19 ottobre 2019
Aggiornato 11:30
Cronaca

Va in commissariato per sporgere denuncia e viene arrestato

L'uomo si è recato in commissariato per denunciare lo smarrimento dei documenti ed è uscito dal commissariato stesso con le manette ai polsi

TORINO - Un uomo italiano di 55 anni si è presentato in commissariato per denunciare lo smarrimento dei documenti, ma da quel commissariato non è mai uscito. Anzi, è uscito con le manette ai polsi: ha dell'incredibile quanto avvenuto in Barrera di Milano, dove un rapinatore è stato riconosciuto da una poliziotta in servizio, proprio all'interno di un presidio di polizia.
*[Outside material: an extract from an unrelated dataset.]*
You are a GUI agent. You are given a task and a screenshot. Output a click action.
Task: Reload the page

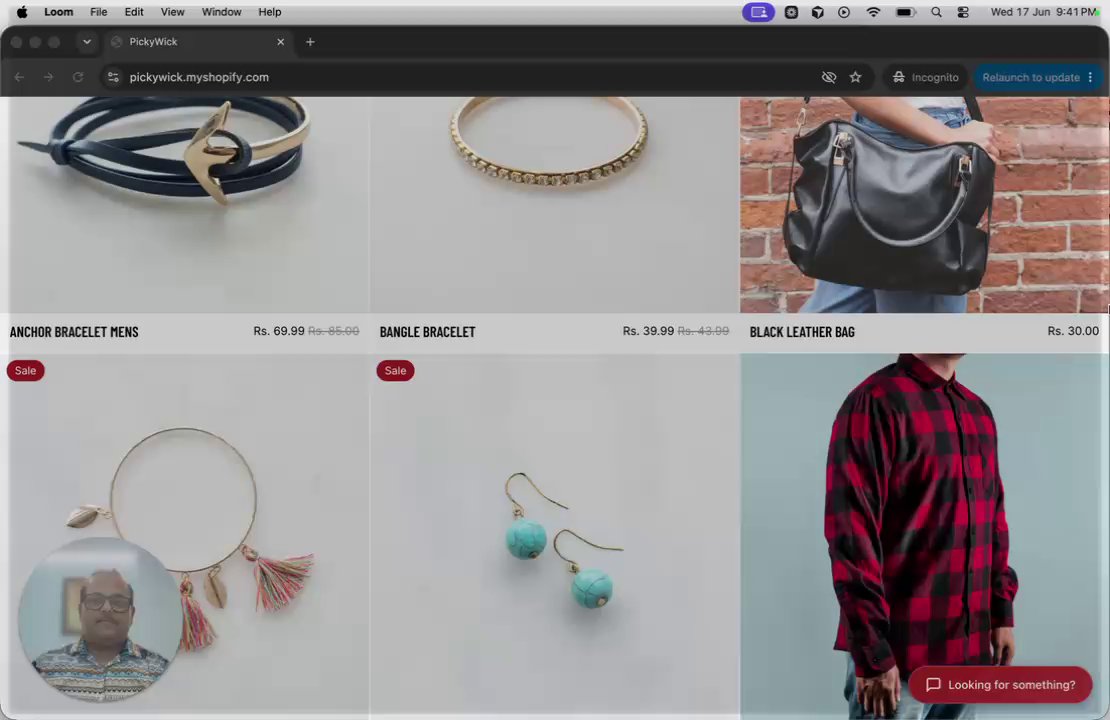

RAPINA E ARRESTO - L’uomo, italiano di 55 anni, lo scorso marzo si era reso responsabile di un tentativo di rapina presso la Banca d’Italia di Torino. Dopo aver raggiunto il salone centrale dell’istituto, l’uomo aveva simulato il possesso di una pistola e aveva intimato un cassiere di farsi consegnare il denaro. L’uomo, però, era stato arrestato dai Carabinieri Nucleo Banca d’Italia. Dopo la scarcerazione al reo era stata applicata la misura cautelare dell’obbligo di presentazione alla P.G., obbligo al quale, però, non aveva mai ottemperato. A metà giugno la misura cautelare veniva sostituita con la custodia in carcere. L’uomo si è recato in commissariato per denunciare lo smarrimento dei documenti ma la sua voce roca è risultata familiare a una poliziotta che l’ha riconosciuto nonostante la folta barba, il cappellino che gli copriva il viso e il bavero della giacca sollevato. Per l’uomo è scattato l’arresto in esecuzione del provvedimento cautelare.